There was a pretty breath-taking, actually hysterical example in the Carmarthen Journal last week. In his column in the paper, which can also be viewed on his website here, Simon Hart, the Conservative MP for Carmarthen West and South Pembrokeshire, cries at full throttle that the forthcoming referendum on further powers for the Assembly spells the end of the UK:
“I believe we are at the top of the slippery slope to full independence. It’s time to pull back before it’s too late.”
And in a warning reminiscent of former Prime Minister John Major’s devolution wake-up call to the United Kingdom during the 1997 general election campaign he declares:
“Once again we could be sleepwalking into a situation from which there is no return – make no mistake this is creeping separatism we are witnessing.”
Once again? Oh yes, it’s the referendum on what was then known as the Common Market he’s bringing up:
“The Yes campaigners would have you believe that this is merely a minor adjustment to the way things already exist. A little ‘tidying up exercise’, they say, ‘nothing to worry about’. But the last time we heard this sort of argument was in the 1970s when we voted to go into Europe”.

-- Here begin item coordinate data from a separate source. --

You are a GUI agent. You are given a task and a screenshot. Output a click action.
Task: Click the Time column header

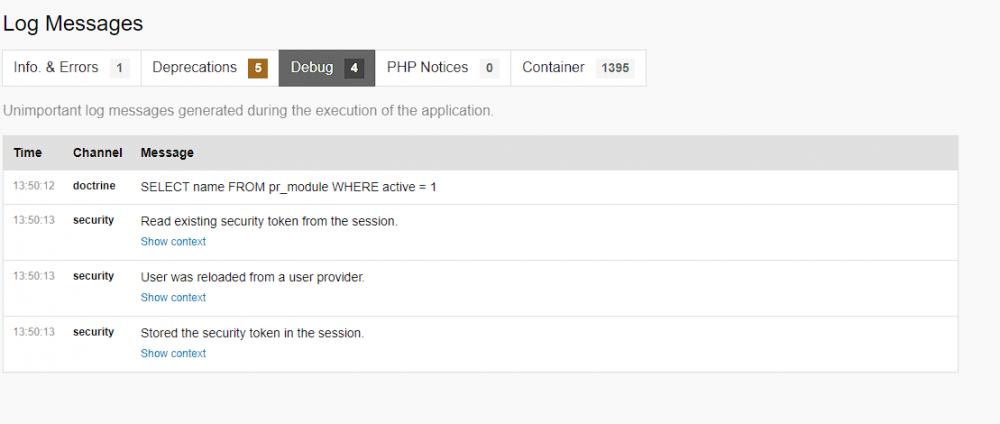pos(28,153)
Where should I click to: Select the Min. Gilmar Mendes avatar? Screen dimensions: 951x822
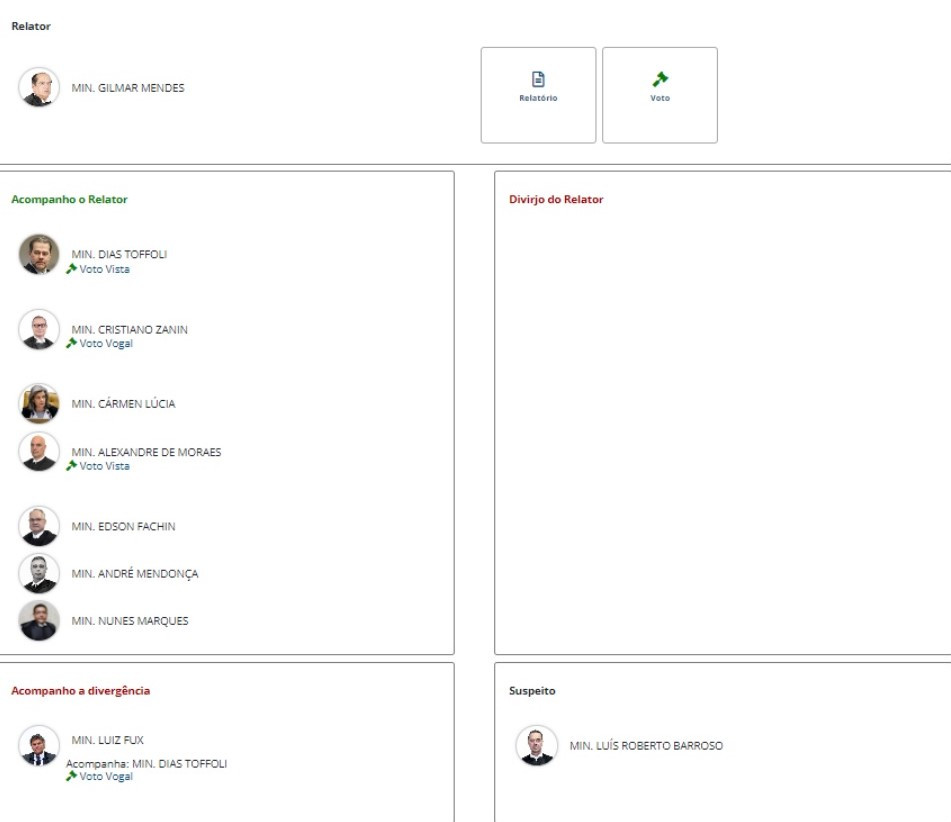[39, 87]
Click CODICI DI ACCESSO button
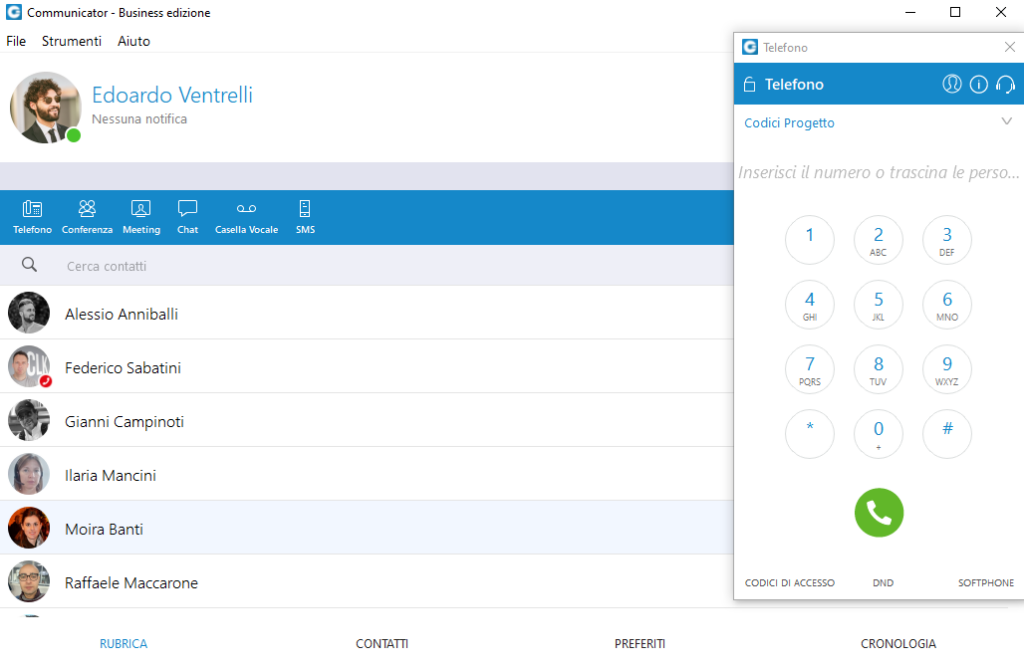The image size is (1024, 666). point(789,583)
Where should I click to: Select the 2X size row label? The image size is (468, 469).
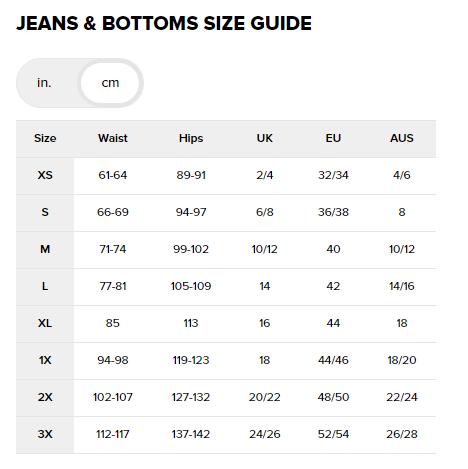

The 47-year-old Simon Hart would have been only 11 or 12 in 1975 when the referendum on Europe was held, so it’s understandable that his recollection is a bit hazy. As someone who reported on it at the time I can tell him that no-one thought of it as some kind of ‘tidying up’ exercise. Figures such as Tony Benn, Michael Foot and Enoch Powell tried to put the fear of God into their audiences, with dire warnings that the sovereignty of Parliament was at stake and the end of the United Kingdom was nigh.
When I last looked the Houses of Parliament was still upright in Westminster. Indeed, only last week the Speaker’s wife Sally Bercow, dressed in a sheet at a window overlooking Big Ben, told the Evening Standard that living under it was something of a turn-on.
Get real Simon Hart. Aren’t you talking some of your opponents in your constituency up a bit? Here you go again:
“I like the Assembly and think by and large it does good work but it seems many people are afraid that the referendum is being hijacked by Nationalists who won’t rest until Plaid’s ultimate aim of an independent Wales is achieved.”
Suddenly, I have an image of Plaid leader, Ieuan Wyn Jones, the epitome of a safe pair of hands, hardly the type of personality to hijack the UK. I rest my case.